- Born: Isaac Hildreth 1741 Ellerton-on-Swale, Yorkshire, England, Kingdom of Great Britain
- Died: 16 September 1807 (aged 65–66) Shelburne, Nova Scotia, Canada
- Occupation: Architect
- Buildings: Government House (Nova Scotia) Christ Church, Shelburne
- Projects: Halifax Town Clock

= Isaac Hildreth =

English architect (1741–1807)

Isaac Hildreth (1741 – 16 September 1807) was an 18th century British architect, surveyor, and master builder.

==Early life==
Isaac Hildreth was born in 1741 in Ellerton-on-Swale, Yorkshire, England, Kingdom of Great Britain. He moved to Norfolk, in the Colony of Virginia, in 1770.

==Career==
Hildreth, who held various jobs in Virginia, surveyed the James River falls and, in 1774, proposed canals for the North and Elizabeth Rivers. Backing Governor Dunmore at the Revolutionary War's outset, he contributed to building military defenses but lost everything in the Burning of Norfolk. He resigned in 1776 and returned to England. In the early 1780s, the Hildreths returned to the Colonies, residing in Charleston, South Carolina, before relocating amid the British evacuation in December 1782. After time in Jamaica, Hildreth arrived with other Loyalists at Shelburne in the Colony of Nova Scotia in 1783. He received a 360-acre land grant in the county and established a carpentry firm. Hildreth, a builder by trade, quickly secured work and was commissioned in 1788 to construct Christ Church, Shelburne.
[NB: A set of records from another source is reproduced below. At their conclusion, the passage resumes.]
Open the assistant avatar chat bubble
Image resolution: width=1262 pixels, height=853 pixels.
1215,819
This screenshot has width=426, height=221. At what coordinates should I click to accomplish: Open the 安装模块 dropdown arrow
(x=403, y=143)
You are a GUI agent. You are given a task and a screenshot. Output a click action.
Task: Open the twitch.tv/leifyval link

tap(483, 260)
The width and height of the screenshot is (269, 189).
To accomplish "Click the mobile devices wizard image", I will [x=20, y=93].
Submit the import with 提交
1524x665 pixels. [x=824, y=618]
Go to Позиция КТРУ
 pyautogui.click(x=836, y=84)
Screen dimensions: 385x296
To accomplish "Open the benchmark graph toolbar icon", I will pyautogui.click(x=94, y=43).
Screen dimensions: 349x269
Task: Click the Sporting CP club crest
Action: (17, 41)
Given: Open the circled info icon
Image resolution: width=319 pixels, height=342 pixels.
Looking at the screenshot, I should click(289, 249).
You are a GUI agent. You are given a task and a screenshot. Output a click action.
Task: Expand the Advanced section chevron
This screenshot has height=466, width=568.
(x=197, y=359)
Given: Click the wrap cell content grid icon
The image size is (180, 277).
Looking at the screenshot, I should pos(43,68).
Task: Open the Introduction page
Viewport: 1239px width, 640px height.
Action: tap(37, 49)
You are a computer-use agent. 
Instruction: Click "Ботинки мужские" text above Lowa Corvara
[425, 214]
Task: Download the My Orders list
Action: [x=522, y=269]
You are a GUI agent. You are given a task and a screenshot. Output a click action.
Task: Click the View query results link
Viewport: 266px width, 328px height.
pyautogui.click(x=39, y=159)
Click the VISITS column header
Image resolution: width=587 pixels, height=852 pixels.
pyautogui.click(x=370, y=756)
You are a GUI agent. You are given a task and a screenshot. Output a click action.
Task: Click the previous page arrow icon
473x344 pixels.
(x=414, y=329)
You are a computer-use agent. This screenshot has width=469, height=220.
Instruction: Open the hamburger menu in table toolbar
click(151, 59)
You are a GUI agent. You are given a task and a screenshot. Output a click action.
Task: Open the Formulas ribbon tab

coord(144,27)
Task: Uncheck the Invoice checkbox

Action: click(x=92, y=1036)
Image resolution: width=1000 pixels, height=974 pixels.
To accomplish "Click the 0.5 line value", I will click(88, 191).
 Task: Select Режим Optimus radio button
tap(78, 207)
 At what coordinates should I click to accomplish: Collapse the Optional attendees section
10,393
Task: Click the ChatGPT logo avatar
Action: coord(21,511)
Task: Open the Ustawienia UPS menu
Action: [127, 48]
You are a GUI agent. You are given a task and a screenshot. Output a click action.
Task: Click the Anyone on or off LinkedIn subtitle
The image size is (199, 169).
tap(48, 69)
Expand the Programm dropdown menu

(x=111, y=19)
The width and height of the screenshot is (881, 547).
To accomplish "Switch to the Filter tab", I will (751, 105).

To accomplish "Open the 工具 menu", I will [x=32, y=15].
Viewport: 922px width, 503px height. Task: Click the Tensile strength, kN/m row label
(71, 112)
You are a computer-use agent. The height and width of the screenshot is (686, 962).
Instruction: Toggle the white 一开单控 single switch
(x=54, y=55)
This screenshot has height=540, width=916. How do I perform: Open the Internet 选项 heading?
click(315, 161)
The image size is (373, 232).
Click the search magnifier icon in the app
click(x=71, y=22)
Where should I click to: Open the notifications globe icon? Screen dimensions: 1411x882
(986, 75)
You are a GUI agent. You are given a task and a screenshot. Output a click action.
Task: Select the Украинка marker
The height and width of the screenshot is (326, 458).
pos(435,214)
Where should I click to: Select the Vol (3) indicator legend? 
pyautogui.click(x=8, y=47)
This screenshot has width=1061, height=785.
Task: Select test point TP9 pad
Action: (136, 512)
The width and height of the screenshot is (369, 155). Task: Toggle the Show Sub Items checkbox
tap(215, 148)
In addition to building King's Collegiate School (now King's-Edgehill School) in Windsor, adapted from Peter Harrison's plans, he worked on sections of the Shubenacadie Canal, which spans Halifax to the Bay of Fundy. In 1797, Hildreth was tasked with the first survey and report when a committee was appointed to explore the possibility of a canal connecting Dartmouth Cove to Minas Basin by way of the Shubenacadie lakes. A report from the feasibility study, completed with the help of Theophilus Chamberlain, a surveyor from the Preston area, was published on 15 November 1797, estimating a 4-foot navigation would cost £3,202 and 17 shillings. The total expense for the survey and report was £208 and 13 shillings.

Eventually settling in Halifax by 1800, Hildreth built the Government House, the official residence of the Lieutenant Governor of Nova Scotia. On 11 September 1800, the first stone was laid by Nova Scotia Governor Sir John Wentworth. The masonry for the building was led by chief mason John Henderson. The original design is thought to originate from Peter Harrison, following John Wentworth's request for plans for a governor's mansion in Portsmouth, Virginia.

In 1802–03, the Halifax Town Clock, a clock tower ordered by Prince Edward, was built under the supervision of Hildreth following a design by architect Captain William Fenwick of the Royal Engineers.

Following the completion of the Government House, Hildreth was recognized for his contributions to the building project through a formal certificate issued by the Committee of Assembly in January 1807.

==Death==
Isaac Hildreth died on 16 September 1807 in Shelburne, Nova Scotia, Canada.